Brief: Write out the records again with "screenshot" swapped for "screen image" and everything else unchanged. Leave out the pictures.

Material for the task:
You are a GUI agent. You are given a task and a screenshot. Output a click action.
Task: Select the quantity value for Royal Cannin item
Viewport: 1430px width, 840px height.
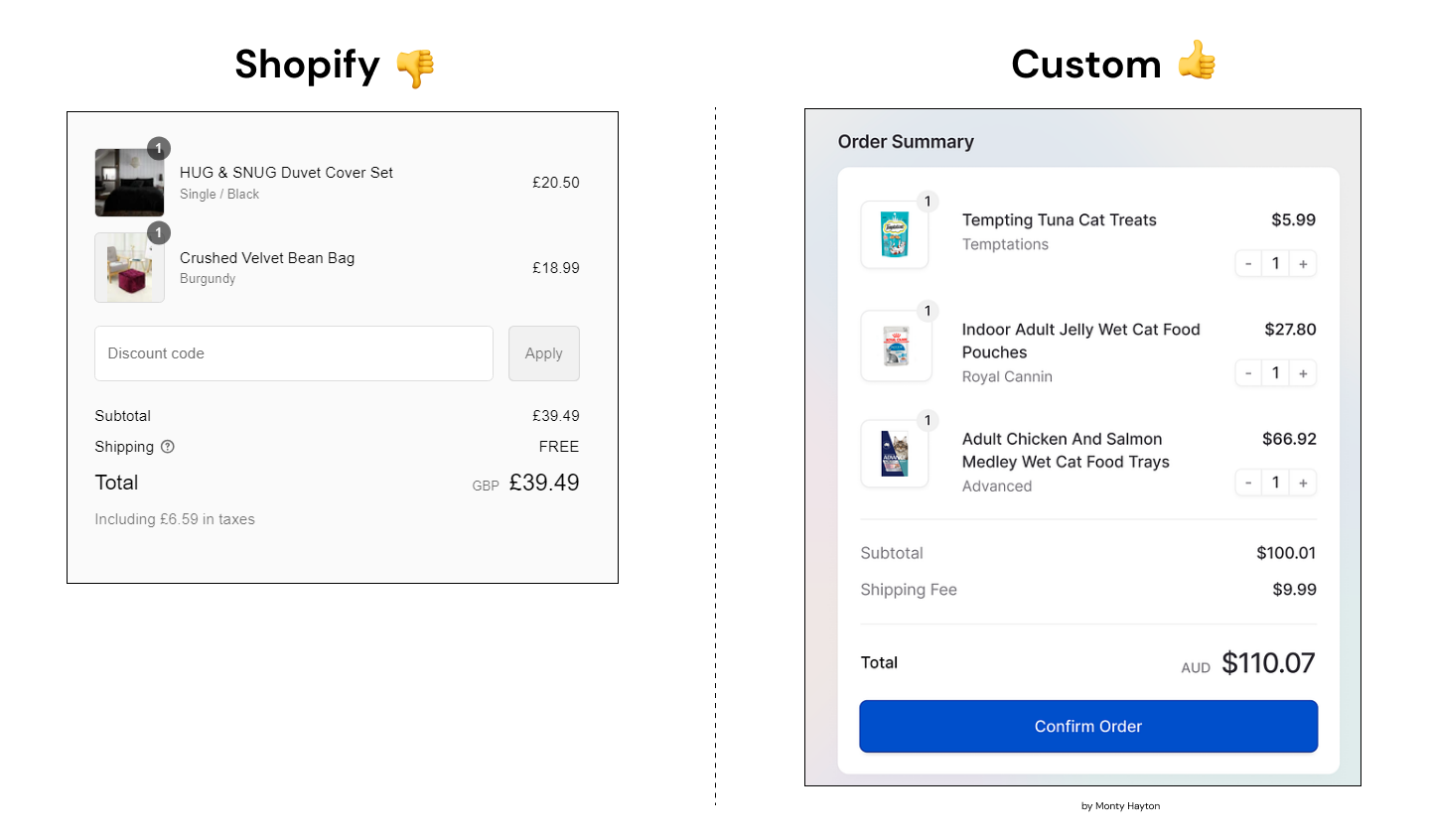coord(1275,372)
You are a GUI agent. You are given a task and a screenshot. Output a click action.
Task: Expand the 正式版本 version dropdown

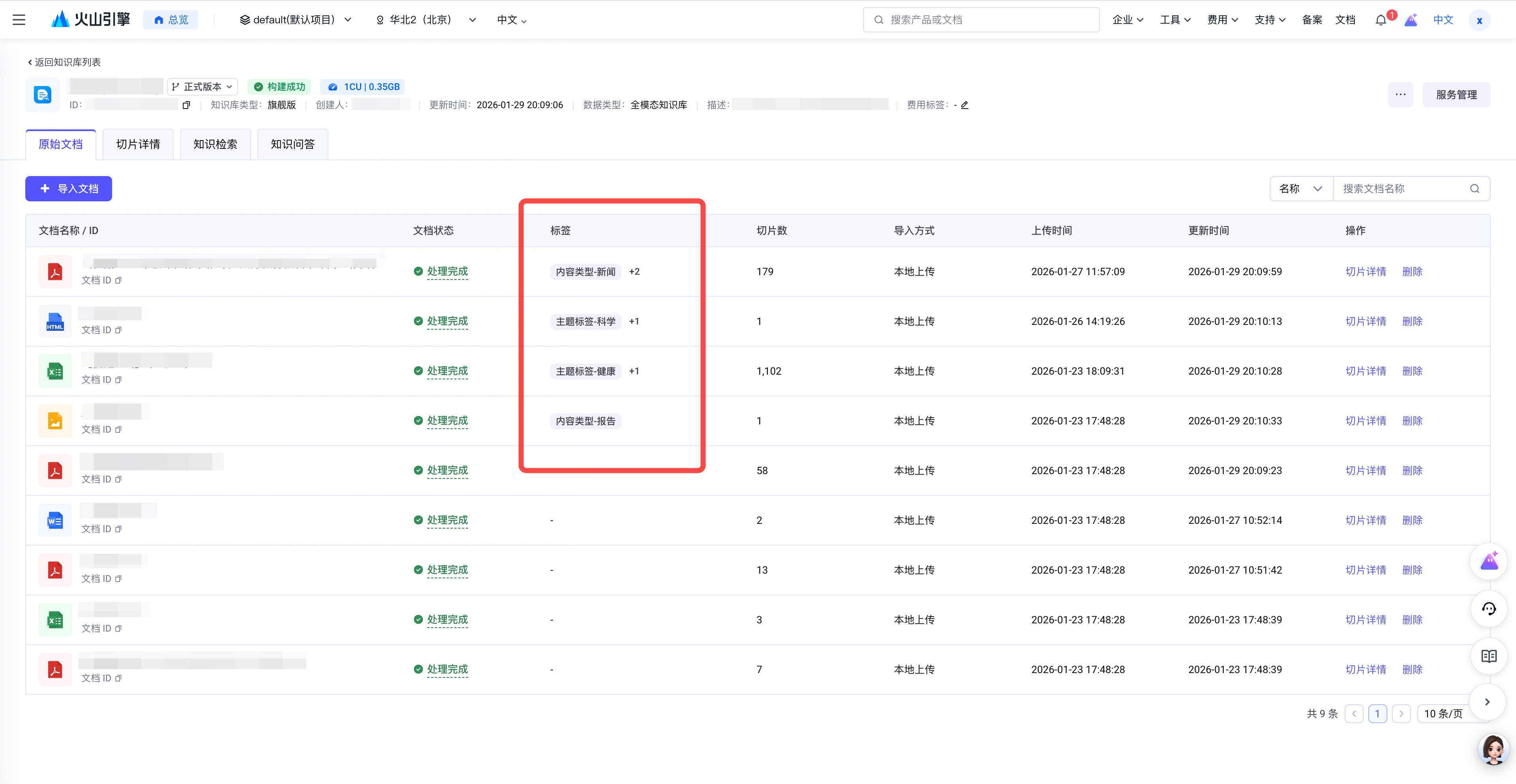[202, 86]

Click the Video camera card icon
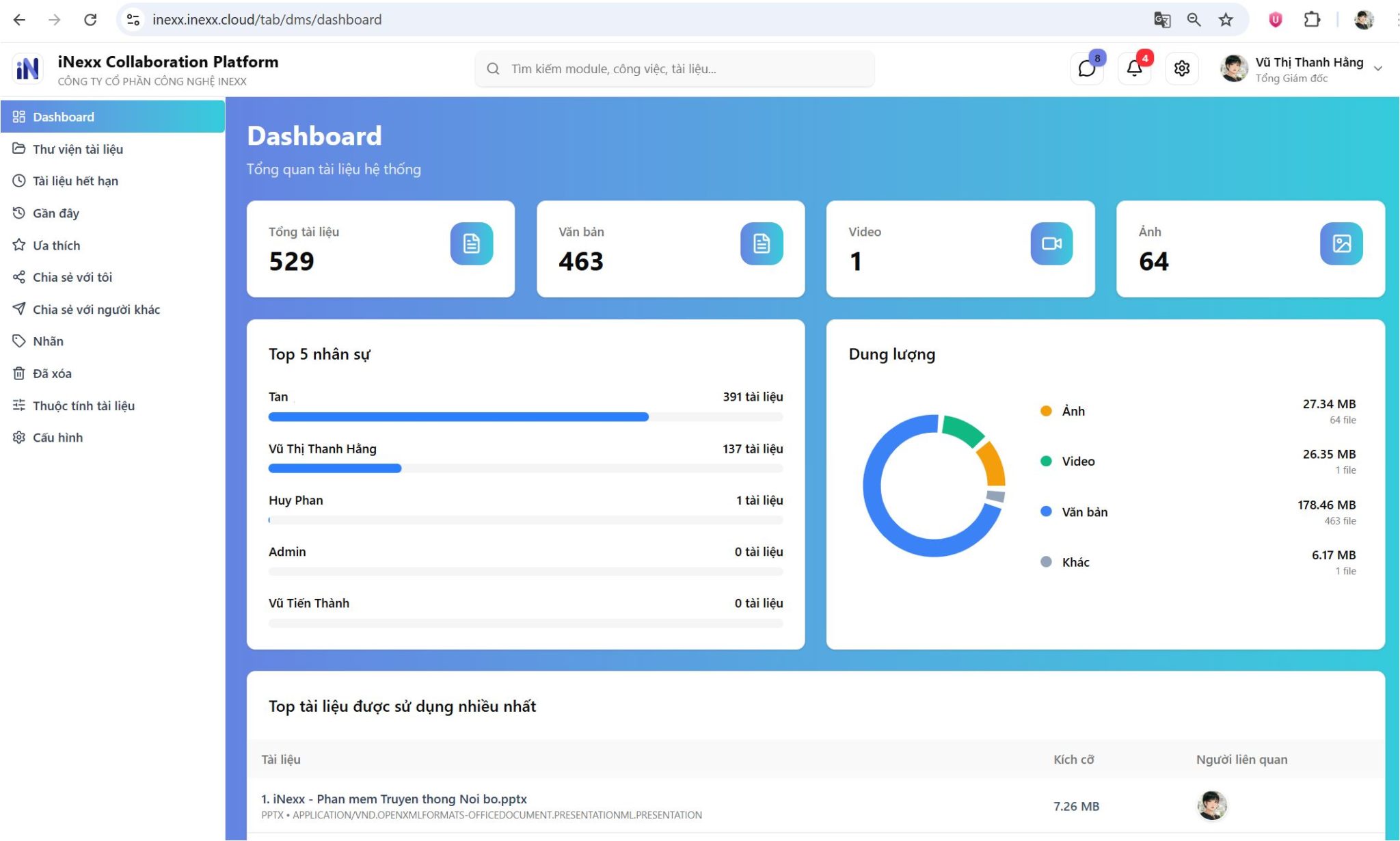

Exercise solution:
You are a GUI agent. You are given a task and a screen image. Output a click action.
Task: Select the quantity value for Royal Cannin item
Viewport: 1430px width, 840px height.
coord(1275,372)
You are a GUI agent. You are given a task and a screen image. Output a click action.
Task: Expand the 正式版本 version dropdown

[202, 86]

Click the Video camera card icon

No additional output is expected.